■ WHAT IS BEING ASKED:
Word for word, retype the records below.

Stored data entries
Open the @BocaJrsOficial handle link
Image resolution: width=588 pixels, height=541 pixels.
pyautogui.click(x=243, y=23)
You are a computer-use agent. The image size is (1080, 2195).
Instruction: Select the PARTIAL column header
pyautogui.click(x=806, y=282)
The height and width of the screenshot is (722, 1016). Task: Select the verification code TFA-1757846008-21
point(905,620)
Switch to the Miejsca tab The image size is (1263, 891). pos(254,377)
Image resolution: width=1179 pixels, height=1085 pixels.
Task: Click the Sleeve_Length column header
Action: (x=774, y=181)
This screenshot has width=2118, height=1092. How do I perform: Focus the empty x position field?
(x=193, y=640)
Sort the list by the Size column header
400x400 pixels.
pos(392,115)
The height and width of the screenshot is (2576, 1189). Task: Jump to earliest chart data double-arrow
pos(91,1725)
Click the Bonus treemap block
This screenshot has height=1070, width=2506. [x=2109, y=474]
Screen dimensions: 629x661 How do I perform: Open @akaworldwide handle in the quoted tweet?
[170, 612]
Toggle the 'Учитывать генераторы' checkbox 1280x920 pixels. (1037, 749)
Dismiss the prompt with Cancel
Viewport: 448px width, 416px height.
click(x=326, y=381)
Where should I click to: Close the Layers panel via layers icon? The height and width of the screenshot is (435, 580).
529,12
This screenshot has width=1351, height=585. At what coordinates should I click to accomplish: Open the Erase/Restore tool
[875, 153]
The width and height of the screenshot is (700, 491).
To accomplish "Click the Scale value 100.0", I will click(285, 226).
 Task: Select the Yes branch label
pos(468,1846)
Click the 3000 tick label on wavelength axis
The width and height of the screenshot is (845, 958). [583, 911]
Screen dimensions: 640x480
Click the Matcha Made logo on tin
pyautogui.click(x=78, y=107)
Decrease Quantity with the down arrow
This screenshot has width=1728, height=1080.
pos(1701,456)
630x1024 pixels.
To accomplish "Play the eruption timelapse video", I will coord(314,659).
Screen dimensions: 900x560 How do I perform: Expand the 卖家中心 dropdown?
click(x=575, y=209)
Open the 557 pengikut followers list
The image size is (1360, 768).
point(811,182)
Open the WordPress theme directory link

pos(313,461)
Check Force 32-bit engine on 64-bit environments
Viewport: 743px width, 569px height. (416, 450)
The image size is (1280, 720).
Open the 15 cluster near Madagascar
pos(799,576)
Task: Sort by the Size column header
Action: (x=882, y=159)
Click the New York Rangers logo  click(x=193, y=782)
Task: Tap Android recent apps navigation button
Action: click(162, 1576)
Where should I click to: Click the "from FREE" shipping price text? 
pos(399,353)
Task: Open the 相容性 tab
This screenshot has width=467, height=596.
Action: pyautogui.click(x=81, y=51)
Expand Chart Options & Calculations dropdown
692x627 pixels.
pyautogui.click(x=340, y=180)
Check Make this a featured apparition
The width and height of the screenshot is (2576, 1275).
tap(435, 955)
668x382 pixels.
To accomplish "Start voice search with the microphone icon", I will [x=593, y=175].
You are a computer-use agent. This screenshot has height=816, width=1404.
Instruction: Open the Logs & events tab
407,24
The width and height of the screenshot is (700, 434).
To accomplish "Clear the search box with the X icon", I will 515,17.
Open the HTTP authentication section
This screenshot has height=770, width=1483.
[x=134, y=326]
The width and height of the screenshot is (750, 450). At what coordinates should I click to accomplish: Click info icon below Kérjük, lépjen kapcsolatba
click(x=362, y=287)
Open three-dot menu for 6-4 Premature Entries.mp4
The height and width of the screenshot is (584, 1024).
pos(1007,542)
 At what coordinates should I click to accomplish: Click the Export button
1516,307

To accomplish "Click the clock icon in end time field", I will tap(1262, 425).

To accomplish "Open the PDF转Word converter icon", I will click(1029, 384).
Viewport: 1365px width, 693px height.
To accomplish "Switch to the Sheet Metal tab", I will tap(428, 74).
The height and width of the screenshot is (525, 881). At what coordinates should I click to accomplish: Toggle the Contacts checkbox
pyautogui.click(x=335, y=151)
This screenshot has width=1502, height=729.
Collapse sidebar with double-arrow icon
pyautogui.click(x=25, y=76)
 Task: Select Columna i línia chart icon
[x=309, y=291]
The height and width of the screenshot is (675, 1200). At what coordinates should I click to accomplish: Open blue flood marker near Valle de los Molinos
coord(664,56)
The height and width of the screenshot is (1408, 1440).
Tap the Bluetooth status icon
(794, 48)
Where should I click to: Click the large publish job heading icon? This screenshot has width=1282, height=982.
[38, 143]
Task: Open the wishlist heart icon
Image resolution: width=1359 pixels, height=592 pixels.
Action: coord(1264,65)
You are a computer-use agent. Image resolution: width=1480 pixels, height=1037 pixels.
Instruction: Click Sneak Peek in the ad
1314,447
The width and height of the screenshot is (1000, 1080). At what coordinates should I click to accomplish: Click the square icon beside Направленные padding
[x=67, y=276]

■ RESPONSE AREA:
Open the @BocaJrsOficial handle link
Image resolution: width=588 pixels, height=541 pixels.
pyautogui.click(x=243, y=23)
You are a computer-use agent. The image size is (1080, 2195).
Instruction: Select the PARTIAL column header
pyautogui.click(x=806, y=282)
The height and width of the screenshot is (722, 1016). Task: Select the verification code TFA-1757846008-21
point(905,620)
Switch to the Miejsca tab The image size is (1263, 891). pos(254,377)
Image resolution: width=1179 pixels, height=1085 pixels.
Task: Click the Sleeve_Length column header
Action: (x=774, y=181)
This screenshot has width=2118, height=1092. How do I perform: Focus the empty x position field?
(x=193, y=640)
Sort the list by the Size column header
400x400 pixels.
pos(392,115)
The height and width of the screenshot is (2576, 1189). Task: Jump to earliest chart data double-arrow
pos(91,1725)
Click the Bonus treemap block
This screenshot has height=1070, width=2506. [x=2109, y=474]
Screen dimensions: 629x661 How do I perform: Open @akaworldwide handle in the quoted tweet?
[170, 612]
Toggle the 'Учитывать генераторы' checkbox 1280x920 pixels. (1037, 749)
Dismiss the prompt with Cancel
Viewport: 448px width, 416px height.
click(x=326, y=381)
Where should I click to: Close the Layers panel via layers icon? The height and width of the screenshot is (435, 580).
529,12
This screenshot has width=1351, height=585. At what coordinates should I click to accomplish: Open the Erase/Restore tool
[875, 153]
The width and height of the screenshot is (700, 491).
To accomplish "Click the Scale value 100.0", I will click(285, 226).
 Task: Select the Yes branch label
pos(468,1846)
Click the 3000 tick label on wavelength axis
The width and height of the screenshot is (845, 958). [583, 911]
Screen dimensions: 640x480
Click the Matcha Made logo on tin
pyautogui.click(x=78, y=107)
Decrease Quantity with the down arrow
This screenshot has width=1728, height=1080.
pos(1701,456)
630x1024 pixels.
To accomplish "Play the eruption timelapse video", I will coord(314,659).
Screen dimensions: 900x560 How do I perform: Expand the 卖家中心 dropdown?
click(x=575, y=209)
Open the 557 pengikut followers list
The image size is (1360, 768).
point(811,182)
Open the WordPress theme directory link

pos(313,461)
Check Force 32-bit engine on 64-bit environments
Viewport: 743px width, 569px height. (416, 450)
The image size is (1280, 720).
Open the 15 cluster near Madagascar
pos(799,576)
Task: Sort by the Size column header
Action: (x=882, y=159)
Click the New York Rangers logo  click(x=193, y=782)
Task: Tap Android recent apps navigation button
Action: click(162, 1576)
Where should I click to: Click the "from FREE" shipping price text? 
pos(399,353)
Task: Open the 相容性 tab
This screenshot has width=467, height=596.
Action: pyautogui.click(x=81, y=51)
Expand Chart Options & Calculations dropdown
692x627 pixels.
pyautogui.click(x=340, y=180)
Check Make this a featured apparition
The width and height of the screenshot is (2576, 1275).
tap(435, 955)
668x382 pixels.
To accomplish "Start voice search with the microphone icon", I will [x=593, y=175].
You are a computer-use agent. This screenshot has height=816, width=1404.
Instruction: Open the Logs & events tab
407,24
The width and height of the screenshot is (700, 434).
To accomplish "Clear the search box with the X icon", I will 515,17.
Open the HTTP authentication section
This screenshot has height=770, width=1483.
[x=134, y=326]
The width and height of the screenshot is (750, 450). At what coordinates should I click to accomplish: Click info icon below Kérjük, lépjen kapcsolatba
click(x=362, y=287)
Open three-dot menu for 6-4 Premature Entries.mp4
The height and width of the screenshot is (584, 1024).
pos(1007,542)
 At what coordinates should I click to accomplish: Click the Export button
1516,307

To accomplish "Click the clock icon in end time field", I will tap(1262, 425).

To accomplish "Open the PDF转Word converter icon", I will click(1029, 384).
Viewport: 1365px width, 693px height.
To accomplish "Switch to the Sheet Metal tab", I will tap(428, 74).
The height and width of the screenshot is (525, 881). At what coordinates should I click to accomplish: Toggle the Contacts checkbox
pyautogui.click(x=335, y=151)
This screenshot has width=1502, height=729.
Collapse sidebar with double-arrow icon
pyautogui.click(x=25, y=76)
 Task: Select Columna i línia chart icon
[x=309, y=291]
The height and width of the screenshot is (675, 1200). At what coordinates should I click to accomplish: Open blue flood marker near Valle de los Molinos
coord(664,56)
The height and width of the screenshot is (1408, 1440).
Tap the Bluetooth status icon
(794, 48)
Where should I click to: Click the large publish job heading icon? This screenshot has width=1282, height=982.
[38, 143]
Task: Open the wishlist heart icon
Image resolution: width=1359 pixels, height=592 pixels.
Action: coord(1264,65)
You are a computer-use agent. Image resolution: width=1480 pixels, height=1037 pixels.
Instruction: Click Sneak Peek in the ad
1314,447
The width and height of the screenshot is (1000, 1080). At what coordinates should I click to accomplish: Click the square icon beside Направленные padding
[x=67, y=276]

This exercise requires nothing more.